#### [WORK TO BE COMPLETED]
Which lines of the listing below contain the word "click"? Copy each of them.

#### [SOURCE MATERIAL]

# # # # #

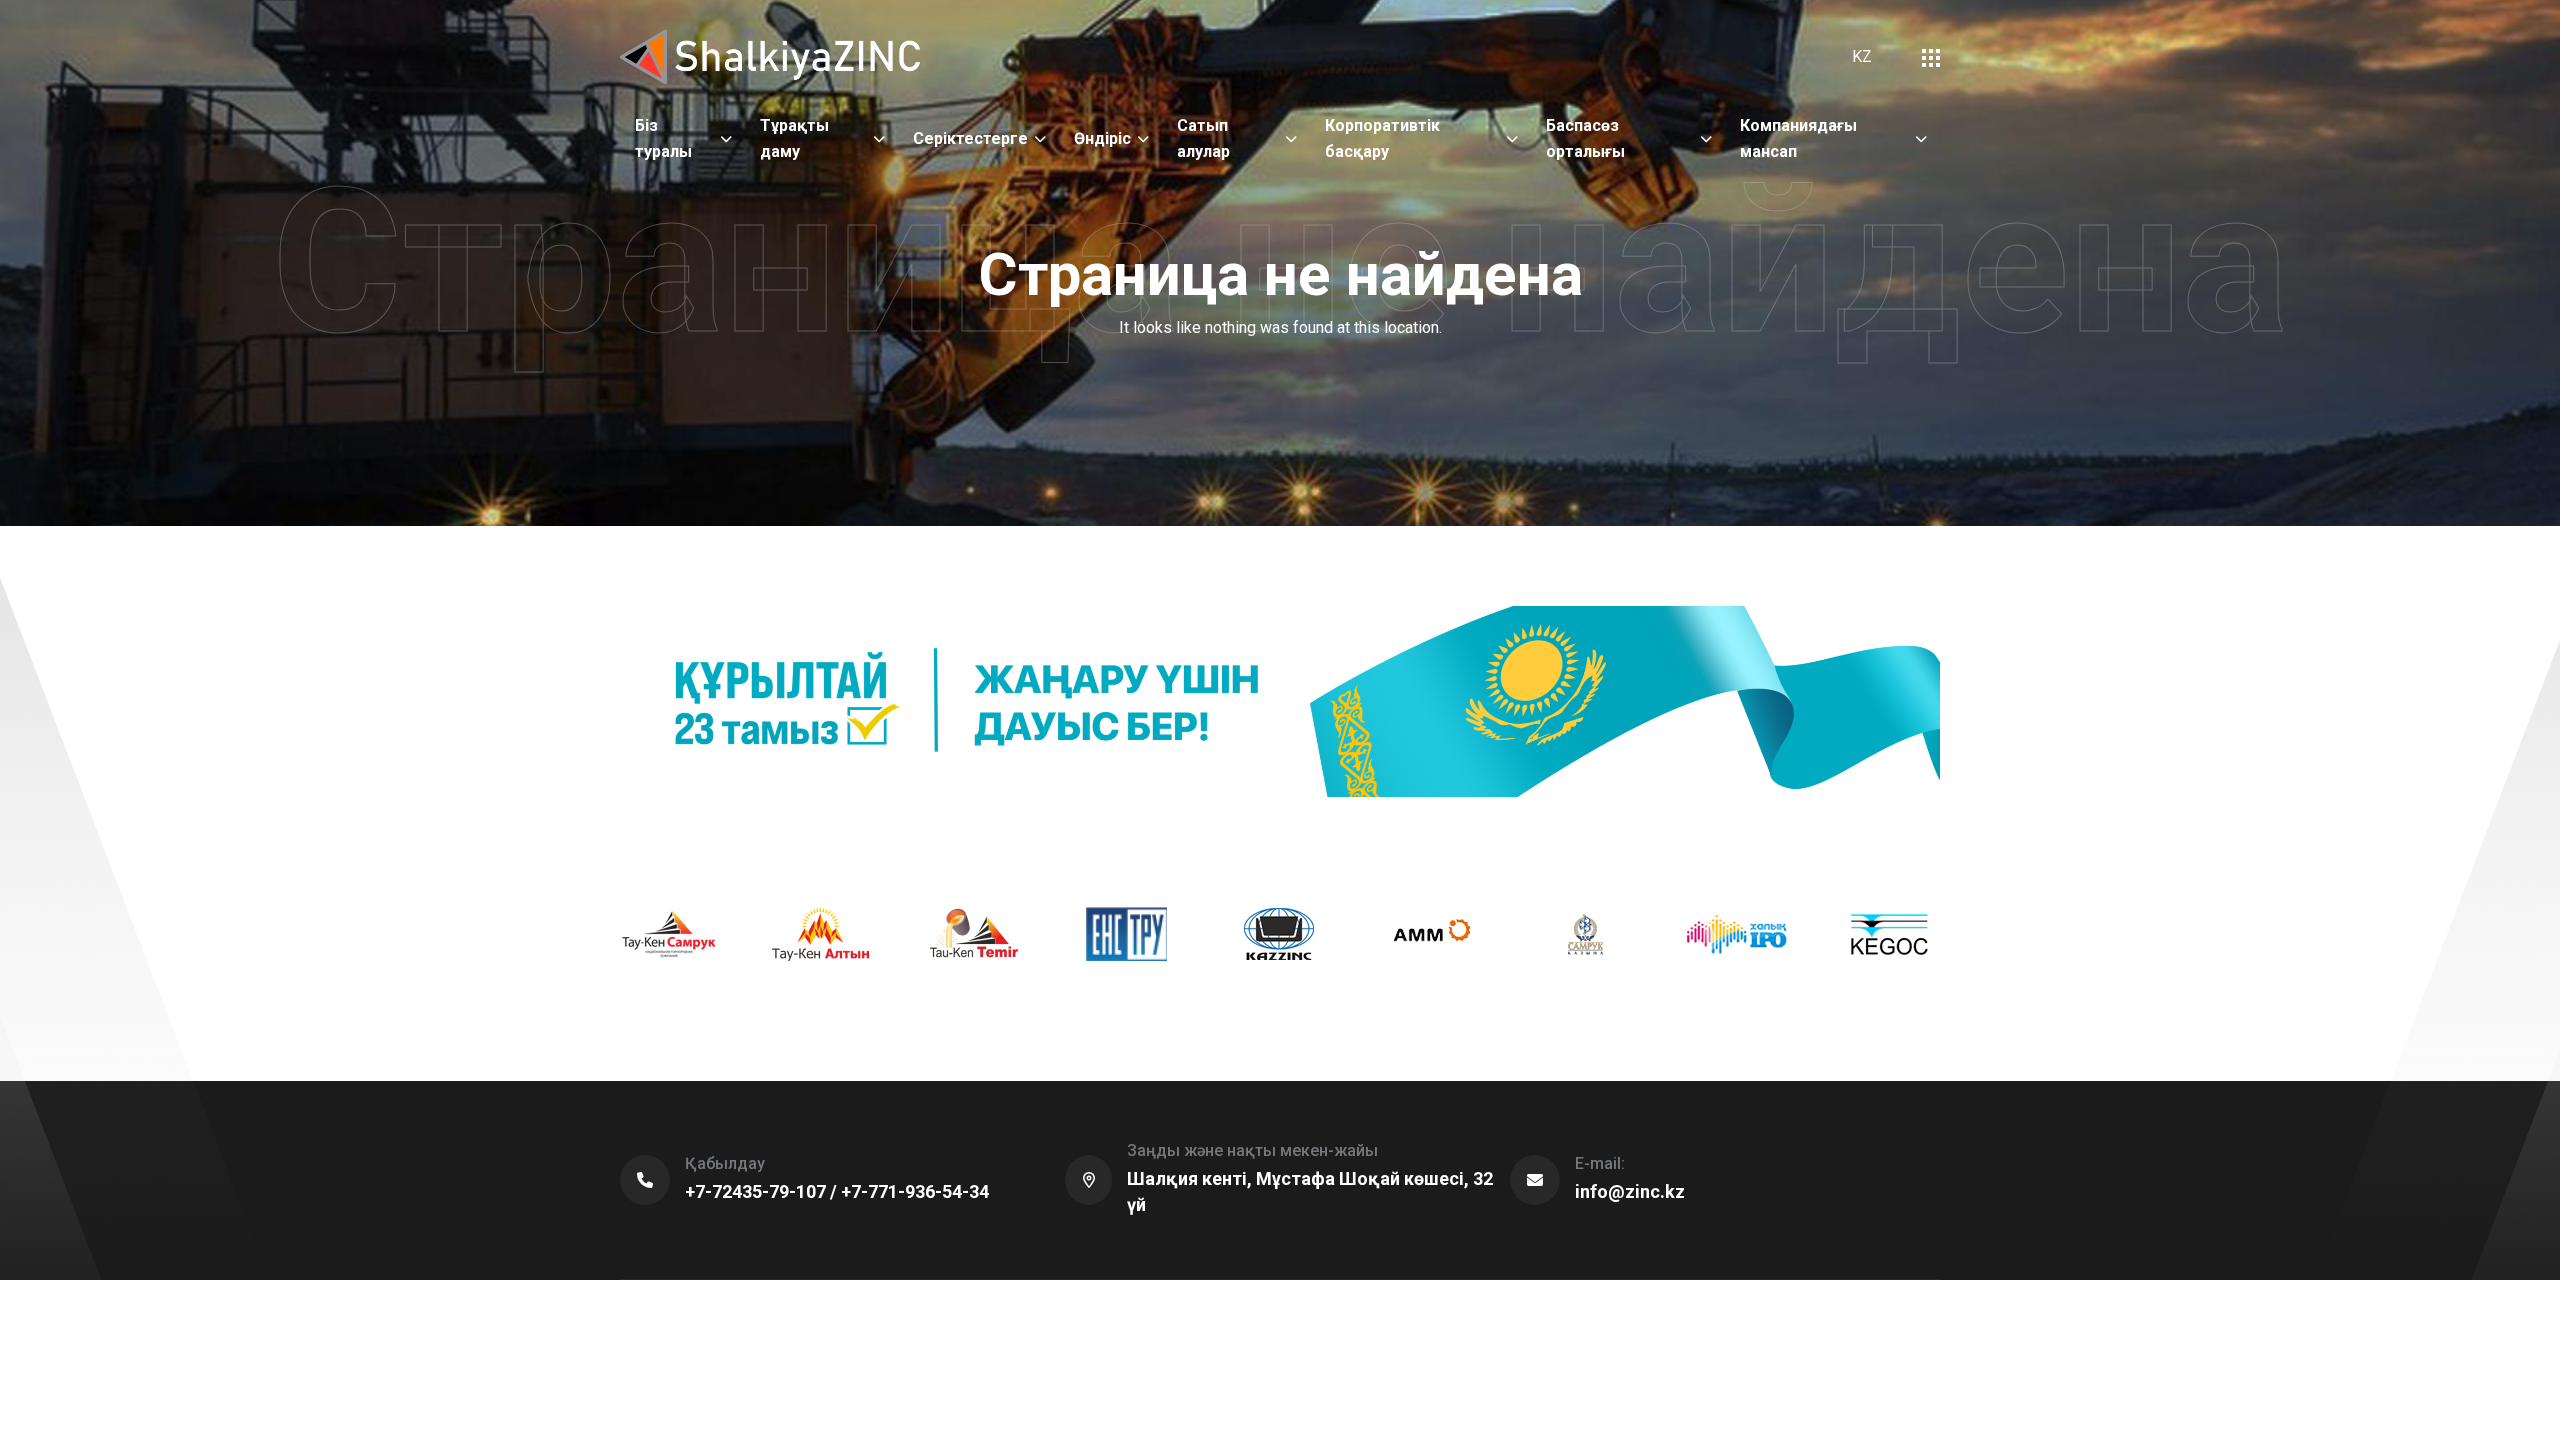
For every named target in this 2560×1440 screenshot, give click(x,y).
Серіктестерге (970, 138)
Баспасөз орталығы (1585, 138)
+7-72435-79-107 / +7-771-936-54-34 (837, 1191)
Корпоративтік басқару (1382, 138)
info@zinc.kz (1630, 1191)
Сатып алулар (1203, 138)
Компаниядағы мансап (1798, 138)
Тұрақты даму (794, 138)
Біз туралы (663, 138)
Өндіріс (1102, 138)
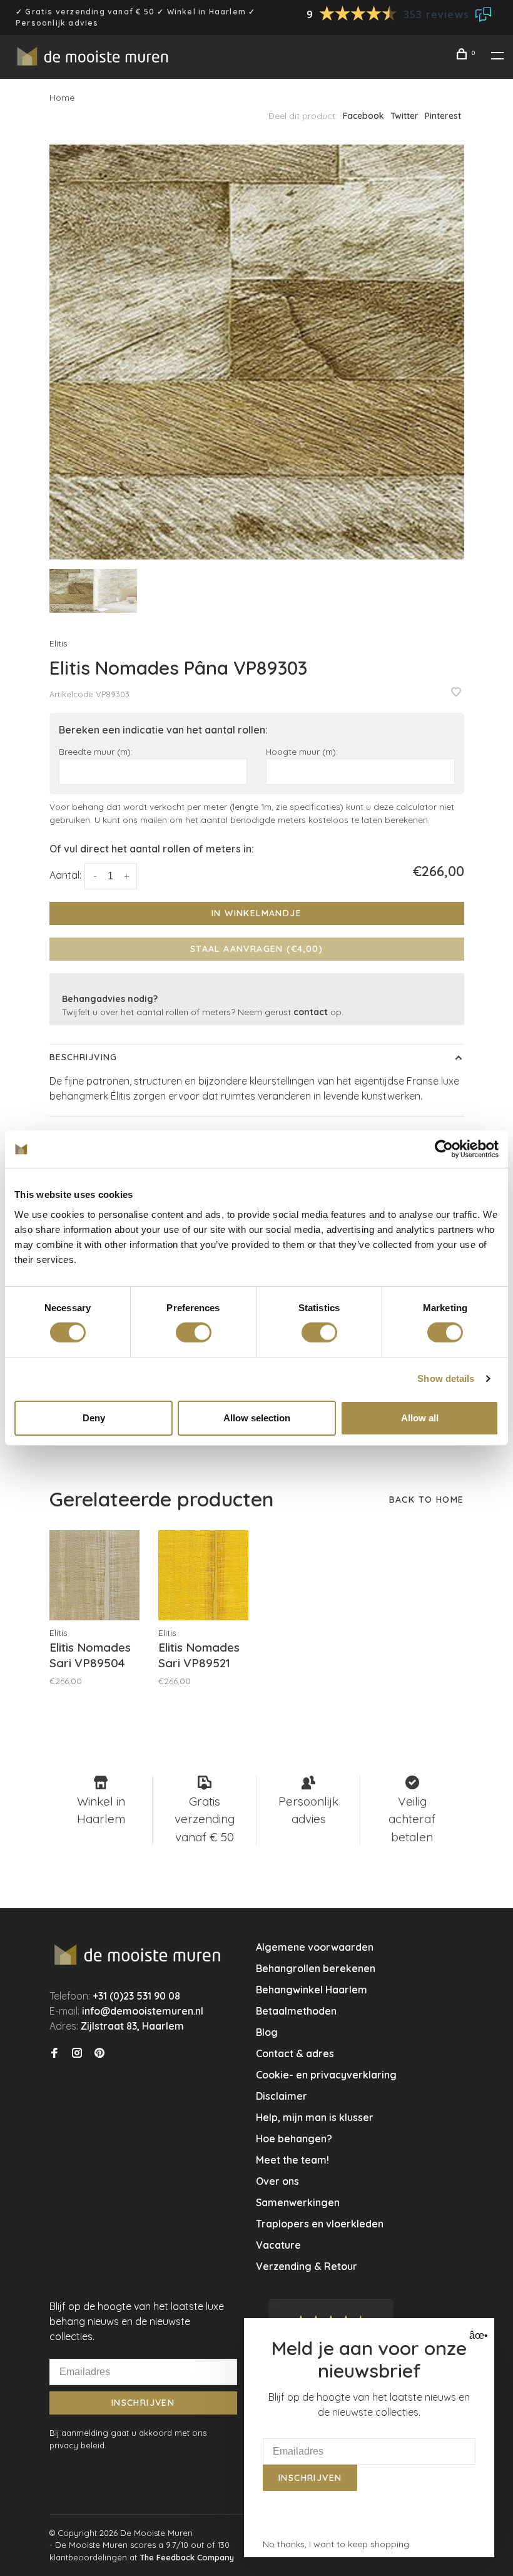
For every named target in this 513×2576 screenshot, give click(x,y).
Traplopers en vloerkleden (319, 2223)
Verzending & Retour (306, 2266)
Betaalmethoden (296, 2011)
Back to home (426, 1499)
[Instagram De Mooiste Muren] (77, 2053)
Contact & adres (295, 2053)
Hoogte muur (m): (302, 751)
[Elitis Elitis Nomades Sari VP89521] (203, 1575)
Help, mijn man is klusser (314, 2117)
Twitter (404, 115)
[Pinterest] (99, 2053)
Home (61, 97)
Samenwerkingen (298, 2202)
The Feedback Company (187, 2557)
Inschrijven (143, 2402)
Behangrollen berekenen (315, 1968)
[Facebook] (54, 2053)
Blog (267, 2032)
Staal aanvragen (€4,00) (256, 948)
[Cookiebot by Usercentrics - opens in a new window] (444, 1149)
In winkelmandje (256, 913)
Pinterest (443, 115)
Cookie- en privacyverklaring (326, 2074)
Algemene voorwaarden (314, 1947)
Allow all (420, 1418)
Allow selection (256, 1418)
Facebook (363, 115)
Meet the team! (292, 2160)
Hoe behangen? (294, 2138)
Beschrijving (83, 1057)
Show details (445, 1378)
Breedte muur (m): (96, 751)
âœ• (477, 2335)
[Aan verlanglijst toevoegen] (456, 693)
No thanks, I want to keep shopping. (337, 2544)
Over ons (277, 2181)
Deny (94, 1418)
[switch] (193, 1332)
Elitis (58, 643)
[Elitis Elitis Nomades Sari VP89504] (94, 1575)
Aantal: (65, 875)
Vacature (278, 2245)
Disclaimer (281, 2096)
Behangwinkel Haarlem (311, 1989)
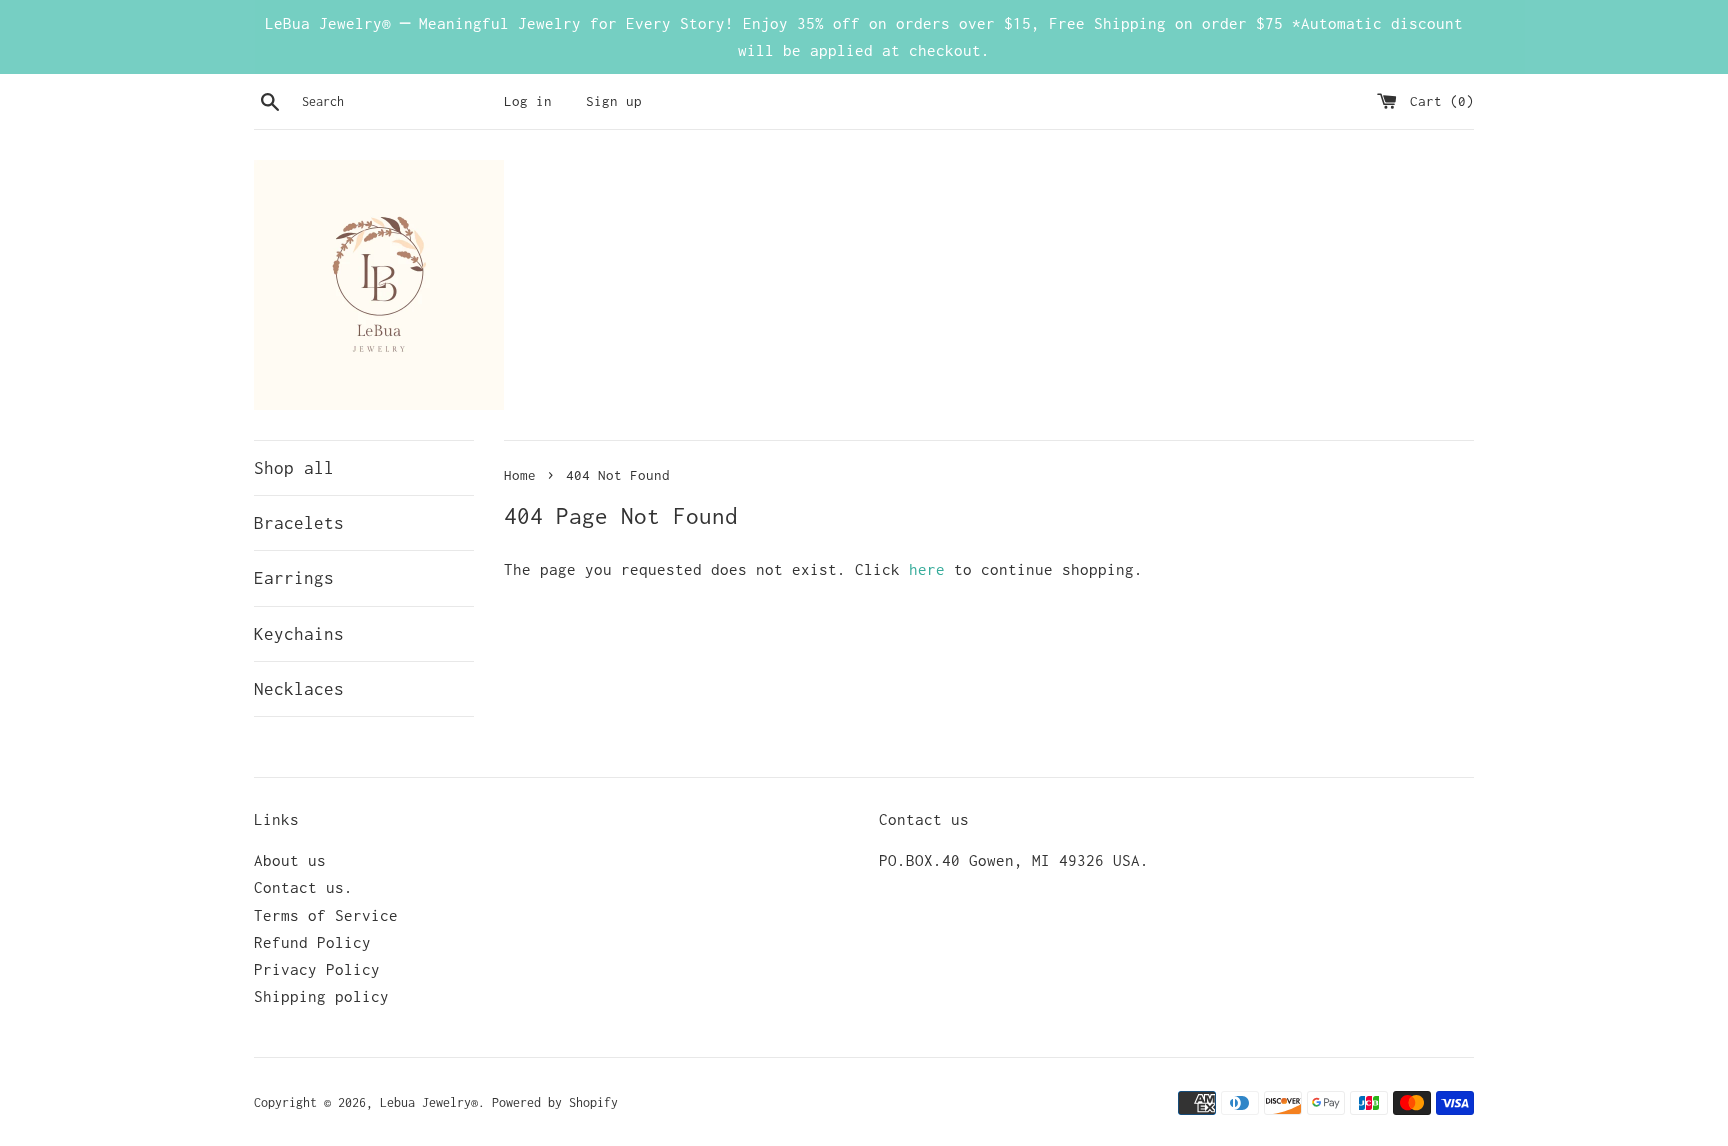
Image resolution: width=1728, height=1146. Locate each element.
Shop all (294, 468)
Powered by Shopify (555, 1102)
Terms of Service (326, 915)
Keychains (299, 634)
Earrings (294, 578)
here (927, 569)
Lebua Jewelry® (429, 1102)
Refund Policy (312, 942)
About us (290, 860)
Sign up (614, 101)
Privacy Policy (317, 969)
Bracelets (299, 523)
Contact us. (303, 887)
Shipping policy (321, 996)
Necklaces (299, 689)
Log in (528, 101)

# # # # #

#### [ANSWER FOR THIS EXERCISE]
For every named target in this 2560×1440 screenshot, give click(x,y).
For every named target in this 513×2576 screenshot, give click(x,y).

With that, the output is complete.